Last week, a New York State Supreme Court allowed a false advertising lawsuit brought by the New York Attorney General ("NYAG") against Charter Communications to continue, denying Charter's motion to dismiss.

In its lawsuit, the NYAG alleged that Charter failed to provide promised internet speeds and reliable access to internet content.  The NYAG alleged that Charter advertised that it provided specific speeds ranging from 20 to 300 Mbps and that subscribers were guaranteed "reliable Internet speeds," delivered "consistently," and "without slowdowns." 

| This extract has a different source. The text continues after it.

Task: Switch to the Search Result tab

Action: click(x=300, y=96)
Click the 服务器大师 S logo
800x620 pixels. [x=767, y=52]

Charter argued that the advertising was not misleading because it only promised speeds "up to" a particular speed.  The court rejected this argument, saying that an "up to" claim was not appropriate where, according to the NYAG's allegations, the speeds were "functionally unobtainable as a result of the defendants' knowing conduct."  The court also said that the phrase "up to" does not communicate a maximum speed, but instead "expresses a representative amount a consumer would receive."  

The court also rejected Charter's arguments that its reliability claims were puffery, saying that Charter's claims about reliability -- such as "no buffering," "no lag," "no slowdowns," "without interruptions," and "without downtime" -- are all "highly specific claims that are easily capable of being proven to be true or false through common testing methodologies, and, by definition, are not puffery."